The influential LLM model milestone to come to light that popularized to some degree the cascade of generative models was the GPT-1 with decoder architecture and eventually followed into GPT-3. Since then, there has been a trend for LLM models to be more decoder focused. Other models that have played significant roles include: Bert, Transformer-XL, ELMo, ULMFiT, and LaMDA. T5 has been one of the few exceptions for an encoder-decoder architecture. You would wonder why this is the case.
Why Decoders Dominate:
- Autoregressive Generation: Decoders are good at predicting next item in a sequence. This autoregressive approach is fundamental to generation for coherence and novel content.
- Sequential Processing: Decoders process information step-by-step building on past generations which gives them long-range dependency capabilities to create complex and structured outputs.
- Task-Specific Optimization: They can handle complexities in grammar, semantics, and context.
- Simplified Training: Decoder-only models are simpler to train as they only need to learn the conditional probability distribution of next token given the previous ones. No need for a separate encoding step.
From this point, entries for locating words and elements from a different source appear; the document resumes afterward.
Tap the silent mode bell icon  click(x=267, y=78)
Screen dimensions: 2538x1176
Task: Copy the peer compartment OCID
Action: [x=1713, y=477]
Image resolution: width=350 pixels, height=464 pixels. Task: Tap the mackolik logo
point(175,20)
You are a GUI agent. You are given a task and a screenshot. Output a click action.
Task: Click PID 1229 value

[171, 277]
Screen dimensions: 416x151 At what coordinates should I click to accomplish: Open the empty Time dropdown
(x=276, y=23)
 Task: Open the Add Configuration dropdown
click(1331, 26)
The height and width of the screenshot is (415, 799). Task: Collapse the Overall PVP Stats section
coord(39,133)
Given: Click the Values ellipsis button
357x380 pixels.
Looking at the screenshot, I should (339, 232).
- Focus on Sequence-to-Sequence Tasks: Early successes on sequence-to-sequence tasks showed that for generation tasks the decoder component was most important and the computationally expensive aspect.
- Efficiency: For tasks that mainly require generating new content, you could achieve comparable or better results with just a decoder-only model and with less computational cost.
- Attention is All You Need: Decoders, by their nature, already used self-attention and adapting to a decoder-only setup was straightforward and highly effective.
- Scalability: Decoder-only Transformers scale well paving the way for very large models to generate highly coherent and creative text
- Computational Cost: Training encoder-decoder models is more expensive and often prohibitive especially for companies on limited budgets.
- Performance Gains: For generative tasks, performance gains were not seen as substantial with the introduction of an encoder step to justify the additional computational cost.
The Role of Encoders: While decoders are used for generation, encoders are used for understanding and representation of inputs.
- Contextual Understanding: Encoders provide for rich representations and capture meaning and context that enables better relevancy to decoder generation tasks.
- Feature Extraction: Encoders extract key features which the decoder can then use to generate context-specific output.
Gemini and T5: These models use both encoder and decoder architectures as a balance for better context understanding and generation.
- T5: This model takes in input and output as texts in a unified architecture where the encoder understands the input and the decoder generates the output.
- Gemini: This model supports multiple modalities where the encoder provides understanding and representation from various modalities and generates a more context-specific output in a specific modality.
GPT Recap
- GPT-1 (2018): demonstrated potential of decoder-only transformer architecture with 117 million parameters
- GPT-2 (2019): scaled up with 1.5 billion parameters, this increase led to improvements in text generation quality and coherence, raising concerns for misuse
- GPT-3 (2020): massive step forward with 175 billion parameters, scale up achieved greater performance, wider coverage on NLP tasks for text generation, translation, and few-shot learning
Throughout this process training techniques and model architectures were improved. Eventually, this effort shaped the advancements of LLM and the trend towards more versatile models.